In proportional representation (PR) electoral systems, an underhang seat is a seat that becomes vacant because the party that was entitled to it by virtue of its share of the total votes cast was unable to fill it through having submitted too few candidates.

Under party-list proportional representation systems, parties receive a number of seats in proportion to the number of votes they received. If a party does not have enough people to fill its vacancies, there is an underhang. For example, if a party wins enough votes for ten seats, but only has seven people nominated on its list, then there is an underhang of three seats.

Parties with underhangs usually are not entitled to retroactively add to their list, and lose the potential seats represented by the underhang. For instance, if New Zealand's 99 MP Party (whose stated manifesto was to reduce the size of parliament) had received five percent of the vote in the 2005 New Zealand general election, they would have been entitled to six seats within the 120 seat House of Representatives. But because they had just two people on their list, they would have filled only two seats. The House would thus have shrunk by four MPs. Since the party received only 0.03% of the vote, this eventuality was avoided.
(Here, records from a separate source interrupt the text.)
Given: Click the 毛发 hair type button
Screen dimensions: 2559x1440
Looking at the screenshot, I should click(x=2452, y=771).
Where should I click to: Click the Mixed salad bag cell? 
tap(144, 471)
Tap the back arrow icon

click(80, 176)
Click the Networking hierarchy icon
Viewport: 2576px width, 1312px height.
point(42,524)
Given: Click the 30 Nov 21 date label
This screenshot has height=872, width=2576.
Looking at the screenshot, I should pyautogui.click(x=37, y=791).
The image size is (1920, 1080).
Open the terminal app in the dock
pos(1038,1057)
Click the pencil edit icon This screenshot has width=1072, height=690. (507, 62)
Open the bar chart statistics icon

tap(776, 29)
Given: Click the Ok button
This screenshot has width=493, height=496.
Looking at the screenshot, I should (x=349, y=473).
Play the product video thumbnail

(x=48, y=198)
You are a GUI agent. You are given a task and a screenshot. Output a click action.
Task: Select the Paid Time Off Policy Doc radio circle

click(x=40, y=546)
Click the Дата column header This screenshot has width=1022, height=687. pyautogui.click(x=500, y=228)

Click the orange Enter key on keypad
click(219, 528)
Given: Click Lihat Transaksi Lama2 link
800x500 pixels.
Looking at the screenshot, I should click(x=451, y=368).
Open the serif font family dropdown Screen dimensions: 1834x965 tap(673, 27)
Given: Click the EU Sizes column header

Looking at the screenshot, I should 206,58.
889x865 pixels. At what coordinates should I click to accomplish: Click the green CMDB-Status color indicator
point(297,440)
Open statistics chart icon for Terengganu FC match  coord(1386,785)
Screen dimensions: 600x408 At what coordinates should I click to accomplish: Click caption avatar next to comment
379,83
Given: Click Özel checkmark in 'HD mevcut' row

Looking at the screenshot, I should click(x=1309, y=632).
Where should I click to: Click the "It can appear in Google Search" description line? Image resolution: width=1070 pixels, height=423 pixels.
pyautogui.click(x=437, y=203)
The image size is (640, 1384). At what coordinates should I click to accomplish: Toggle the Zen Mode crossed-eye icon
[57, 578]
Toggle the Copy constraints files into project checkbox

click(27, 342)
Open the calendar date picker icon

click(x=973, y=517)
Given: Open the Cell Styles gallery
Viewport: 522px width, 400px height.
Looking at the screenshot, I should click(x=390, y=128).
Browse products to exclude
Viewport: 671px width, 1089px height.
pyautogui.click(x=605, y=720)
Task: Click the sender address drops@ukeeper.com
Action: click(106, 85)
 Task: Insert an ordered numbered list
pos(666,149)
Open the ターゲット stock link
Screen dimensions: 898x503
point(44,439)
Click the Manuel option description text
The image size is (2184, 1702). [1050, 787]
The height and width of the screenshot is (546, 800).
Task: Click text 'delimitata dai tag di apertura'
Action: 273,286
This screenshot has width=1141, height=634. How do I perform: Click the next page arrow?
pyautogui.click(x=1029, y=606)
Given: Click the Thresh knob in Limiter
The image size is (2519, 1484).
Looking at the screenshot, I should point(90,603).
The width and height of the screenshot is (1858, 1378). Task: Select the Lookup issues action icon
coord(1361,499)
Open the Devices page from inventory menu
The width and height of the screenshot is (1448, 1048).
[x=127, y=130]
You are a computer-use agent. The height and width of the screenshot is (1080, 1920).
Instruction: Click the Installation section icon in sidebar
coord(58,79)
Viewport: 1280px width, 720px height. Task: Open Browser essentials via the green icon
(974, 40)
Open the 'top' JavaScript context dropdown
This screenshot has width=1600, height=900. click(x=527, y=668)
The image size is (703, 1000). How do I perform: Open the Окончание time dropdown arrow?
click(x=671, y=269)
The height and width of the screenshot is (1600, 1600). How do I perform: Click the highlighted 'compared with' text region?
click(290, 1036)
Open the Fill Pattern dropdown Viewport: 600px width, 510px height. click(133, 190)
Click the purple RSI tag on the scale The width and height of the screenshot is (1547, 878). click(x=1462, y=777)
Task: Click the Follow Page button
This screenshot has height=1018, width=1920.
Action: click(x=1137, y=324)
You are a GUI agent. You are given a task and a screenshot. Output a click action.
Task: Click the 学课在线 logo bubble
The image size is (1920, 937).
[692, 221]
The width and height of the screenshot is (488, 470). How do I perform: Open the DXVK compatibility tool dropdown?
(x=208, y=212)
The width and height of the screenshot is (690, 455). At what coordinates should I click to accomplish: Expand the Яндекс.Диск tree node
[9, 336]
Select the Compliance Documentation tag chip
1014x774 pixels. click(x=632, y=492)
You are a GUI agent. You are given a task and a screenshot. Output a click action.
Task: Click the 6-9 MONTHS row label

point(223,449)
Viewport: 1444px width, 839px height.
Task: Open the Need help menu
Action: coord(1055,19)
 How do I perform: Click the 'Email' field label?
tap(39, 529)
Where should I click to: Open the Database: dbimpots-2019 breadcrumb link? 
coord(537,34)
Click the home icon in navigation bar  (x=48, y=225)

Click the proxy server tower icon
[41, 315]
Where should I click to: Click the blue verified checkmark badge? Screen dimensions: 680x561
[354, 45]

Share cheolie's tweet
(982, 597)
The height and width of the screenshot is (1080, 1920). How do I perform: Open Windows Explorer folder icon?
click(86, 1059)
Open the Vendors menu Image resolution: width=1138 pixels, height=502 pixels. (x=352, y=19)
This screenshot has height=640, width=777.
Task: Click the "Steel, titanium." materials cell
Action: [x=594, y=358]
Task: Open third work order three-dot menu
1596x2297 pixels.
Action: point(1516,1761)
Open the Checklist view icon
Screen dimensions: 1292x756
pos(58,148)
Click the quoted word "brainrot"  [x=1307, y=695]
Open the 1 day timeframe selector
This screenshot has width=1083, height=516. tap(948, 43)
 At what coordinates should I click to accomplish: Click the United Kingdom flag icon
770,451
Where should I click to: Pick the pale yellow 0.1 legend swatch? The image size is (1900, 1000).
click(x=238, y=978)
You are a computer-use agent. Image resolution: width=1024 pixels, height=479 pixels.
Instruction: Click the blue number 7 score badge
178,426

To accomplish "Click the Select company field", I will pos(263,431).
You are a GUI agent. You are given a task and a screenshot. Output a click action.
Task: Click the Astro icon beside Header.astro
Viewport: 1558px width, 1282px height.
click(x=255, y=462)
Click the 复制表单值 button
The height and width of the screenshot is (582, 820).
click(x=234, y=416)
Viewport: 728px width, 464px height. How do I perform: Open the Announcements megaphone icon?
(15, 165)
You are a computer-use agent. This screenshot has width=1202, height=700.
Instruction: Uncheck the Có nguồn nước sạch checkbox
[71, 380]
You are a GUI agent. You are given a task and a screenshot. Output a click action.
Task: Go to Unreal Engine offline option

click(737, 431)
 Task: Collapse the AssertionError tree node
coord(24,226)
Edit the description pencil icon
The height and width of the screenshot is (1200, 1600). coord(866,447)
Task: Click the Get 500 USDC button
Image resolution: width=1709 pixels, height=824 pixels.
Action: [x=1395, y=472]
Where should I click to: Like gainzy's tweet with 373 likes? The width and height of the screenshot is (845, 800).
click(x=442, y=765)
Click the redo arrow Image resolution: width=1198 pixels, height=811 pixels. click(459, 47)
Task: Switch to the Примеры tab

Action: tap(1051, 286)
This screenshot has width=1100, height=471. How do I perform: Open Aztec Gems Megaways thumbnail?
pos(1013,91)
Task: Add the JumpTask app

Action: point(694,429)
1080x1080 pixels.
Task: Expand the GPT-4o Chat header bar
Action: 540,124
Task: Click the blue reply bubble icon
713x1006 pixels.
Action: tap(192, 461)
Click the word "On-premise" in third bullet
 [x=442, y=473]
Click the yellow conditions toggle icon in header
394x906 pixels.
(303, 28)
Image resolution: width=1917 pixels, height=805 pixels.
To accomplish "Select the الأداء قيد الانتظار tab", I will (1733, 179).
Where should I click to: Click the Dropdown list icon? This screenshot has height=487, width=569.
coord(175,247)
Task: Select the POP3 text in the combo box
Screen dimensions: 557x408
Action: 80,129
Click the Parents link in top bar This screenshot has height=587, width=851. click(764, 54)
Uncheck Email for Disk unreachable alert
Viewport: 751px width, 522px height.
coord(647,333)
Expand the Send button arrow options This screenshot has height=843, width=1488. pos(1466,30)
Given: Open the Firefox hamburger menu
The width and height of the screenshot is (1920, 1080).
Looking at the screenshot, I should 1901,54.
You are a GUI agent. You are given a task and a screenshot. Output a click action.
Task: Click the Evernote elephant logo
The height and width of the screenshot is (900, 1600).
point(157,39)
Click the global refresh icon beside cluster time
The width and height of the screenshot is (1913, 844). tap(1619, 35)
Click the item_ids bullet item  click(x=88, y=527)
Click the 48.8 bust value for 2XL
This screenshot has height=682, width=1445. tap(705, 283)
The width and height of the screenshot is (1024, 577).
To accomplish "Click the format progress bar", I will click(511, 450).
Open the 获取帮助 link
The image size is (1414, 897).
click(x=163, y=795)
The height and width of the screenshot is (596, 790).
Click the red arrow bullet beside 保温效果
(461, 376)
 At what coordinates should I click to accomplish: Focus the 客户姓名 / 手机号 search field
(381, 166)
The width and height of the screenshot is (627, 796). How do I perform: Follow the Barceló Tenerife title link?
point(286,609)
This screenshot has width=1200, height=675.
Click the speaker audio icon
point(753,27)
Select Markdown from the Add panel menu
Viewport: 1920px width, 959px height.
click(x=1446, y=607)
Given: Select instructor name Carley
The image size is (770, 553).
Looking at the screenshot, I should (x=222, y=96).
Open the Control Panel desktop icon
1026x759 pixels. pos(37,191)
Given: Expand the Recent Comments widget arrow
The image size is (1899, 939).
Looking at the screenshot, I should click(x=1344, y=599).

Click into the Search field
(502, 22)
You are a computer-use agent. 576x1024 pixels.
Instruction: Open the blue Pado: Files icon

Another way of dealing with underhangs is to allow the party to nominate people to become MPs.

In the Scottish Parliament an underhang seat was caused by the death of Margo MacDonald in 2014. As she was elected as a regional list MSP as an independent (effectively the sole candidate of "the Margo party") her seat was left vacant until the next election.

Parties aim to avoid the problem by having a substantially larger list than they would hope to win as seats.